なので、設計・技術相談でもよく言われるのが「〇〇をすると良いんですか?」「✗✗していればいいですか?」とか良く聴かれるんですが、そもそも私達の開発に「正解」って無いと思っていて、だからこそこういろんな人と人がそれぞれのバックグラウンドや知識や経験(それはソフトウェアやWeb意外も含めて、哲学も然り)を合わせて創り上げていくものだと思うんですよね。一緒に創る人が多ければそれだけの人生が重なり合って今まで見たこと無いアイディアやモノが生まれる。

自分も未だにプロダクトの設計やコードを書く時は不安で緊張しますし、私達の仕事って常に新しいモノをく作っていくからこそそういう緊張感があるのが「愉しい」のではないでしょうか。そこに私は答えを求めるのはナンセンスだと思っていて、ここは一緒に緊張を味わいたい人たちと今後も「モノづくり」したいですね。
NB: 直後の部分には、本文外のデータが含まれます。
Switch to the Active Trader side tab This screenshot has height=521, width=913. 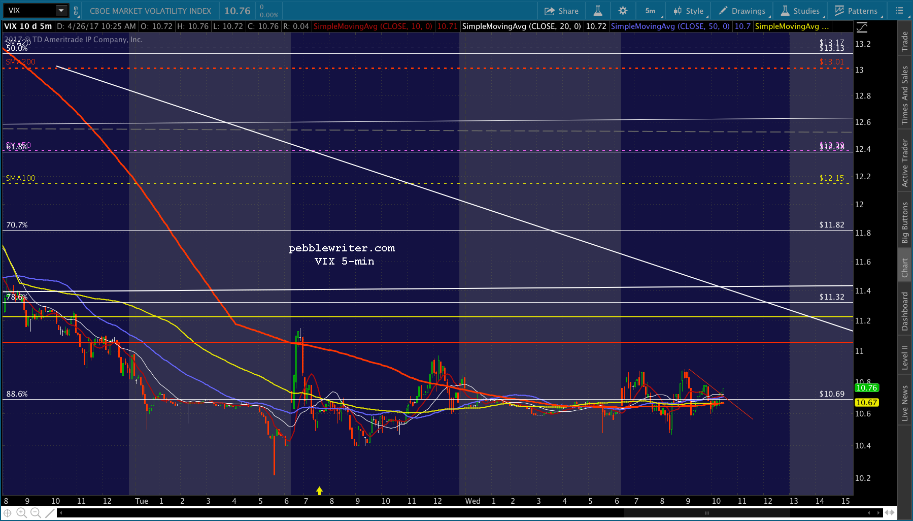tap(905, 164)
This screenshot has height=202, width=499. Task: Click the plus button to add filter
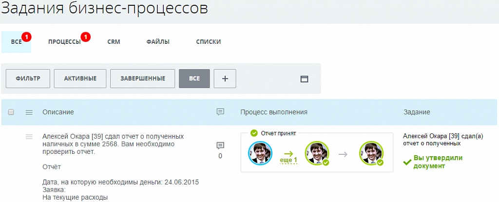pyautogui.click(x=225, y=79)
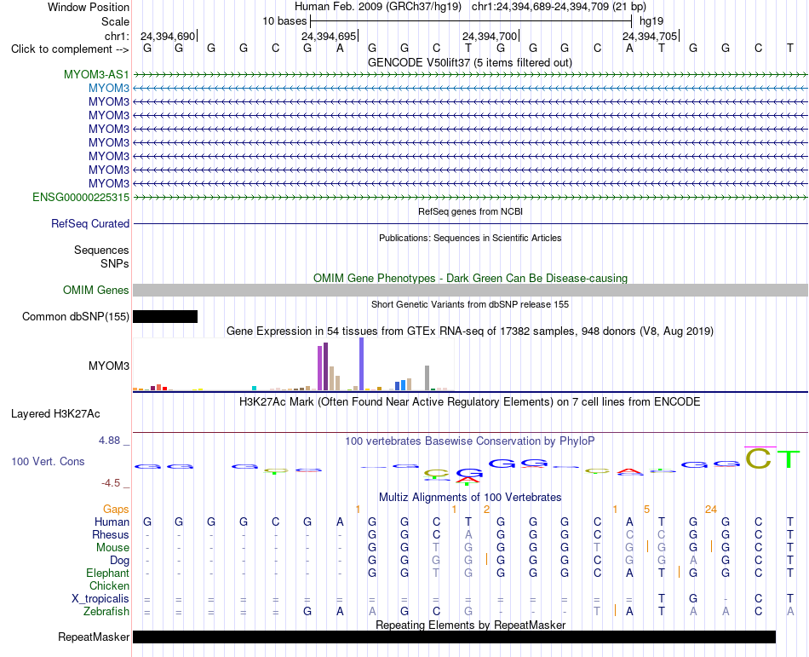The height and width of the screenshot is (657, 809).
Task: Open the OMIM Genes track label
Action: click(x=96, y=290)
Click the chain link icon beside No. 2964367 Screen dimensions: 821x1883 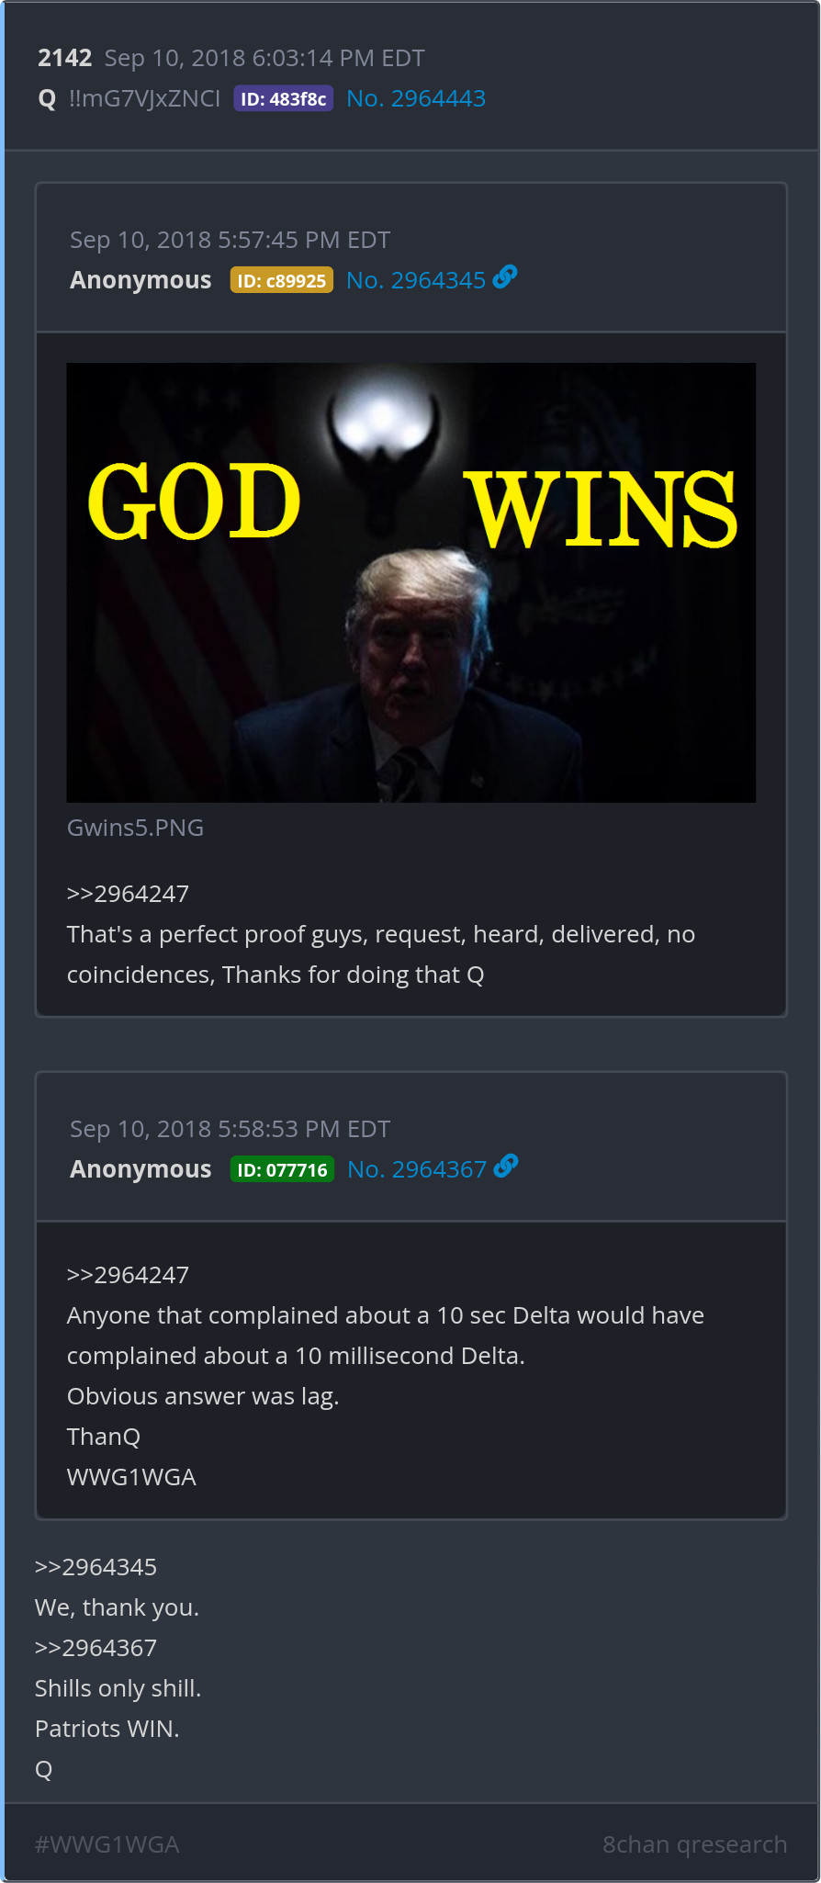click(506, 1166)
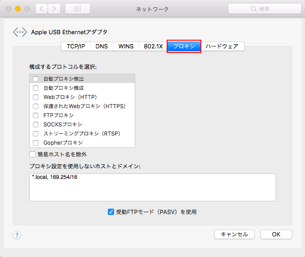Open the show-all grid icon
Viewport: 305px width, 257px height.
[78, 9]
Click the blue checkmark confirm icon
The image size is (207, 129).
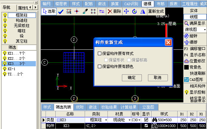(61, 11)
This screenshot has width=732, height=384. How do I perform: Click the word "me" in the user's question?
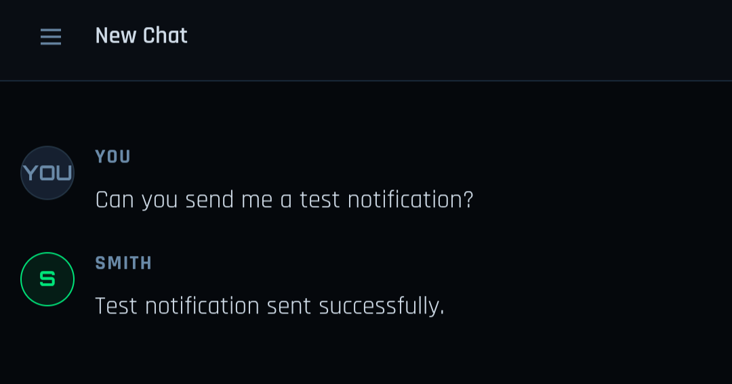point(256,200)
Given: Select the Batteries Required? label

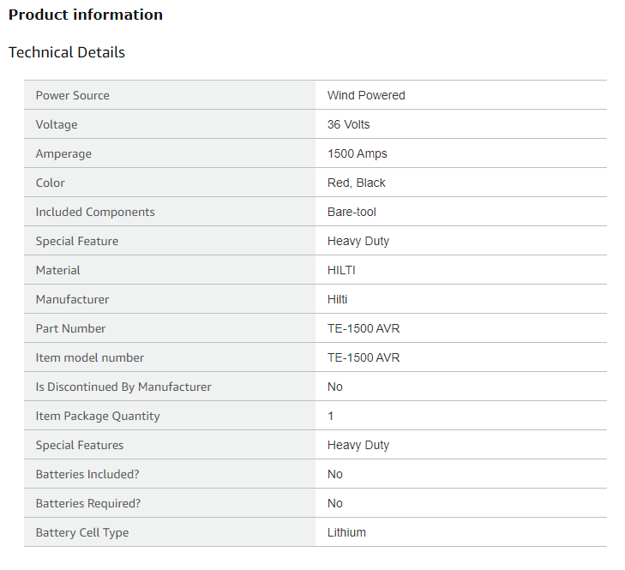Looking at the screenshot, I should 88,503.
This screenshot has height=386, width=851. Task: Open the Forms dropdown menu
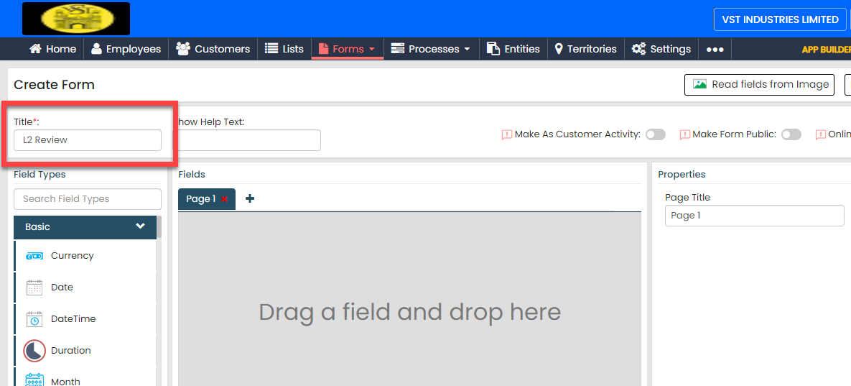(348, 50)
半ば強引なクライマックスに寄せて来てしまいましたが、こう、今の現場でも各々が「思考」して、「行動」して、誰もやったことのないことをやれるようなことを一緒に創っていくワクワクを共有したいなと思っていて、そういう振る舞いを心がけています。

さて、かなり長くなってしまい且つ非常に散文した上に論点が定まっていないような構成になってしまいましたが、この業界に入って自分がやってきたことやよいしょよいしょで考えてきたことを急ぎ足(?)で書き綴ってみました。

とても参考になるような文章ではなさそうですが、採用などもやっていると、学生さんの中でもCS専攻じゃないことを気にされて開発者として自信が無いようにお話されてる方(実際にやっていることは私達と遜色ない方も増えています)が意外に多く、なにかこう少しでも自信をもって社会に出てほしいという(勝手ながら)後押しするキッカケになればと思ったことと、いろんな理由はあれど異業種からこの業界に来た方々にも少しでも分かってもらえることがあればというところも今回ドキュメントに書き起こした動機でもあります。

おわりに

自分がここまで愉しく今の仕事を続けていられるのは、これまで身を置いてきた環境や人との出会い、また前の業界から私を生暖かくも見守ってくれてた方々のおかげでもあります。まだまだ自分自身も荒削りですし、日々是精進の身ですが、今後も皆さんと愉しい「モノづくり」をしていければと思います。

また、今年はこんな状況でありながら(だからこそ?)この業界の様々な方とお知り合いになれた年でもあります。今後も一緒に「モノづくり」に関して情報交換・議論をしていければ幸甚です。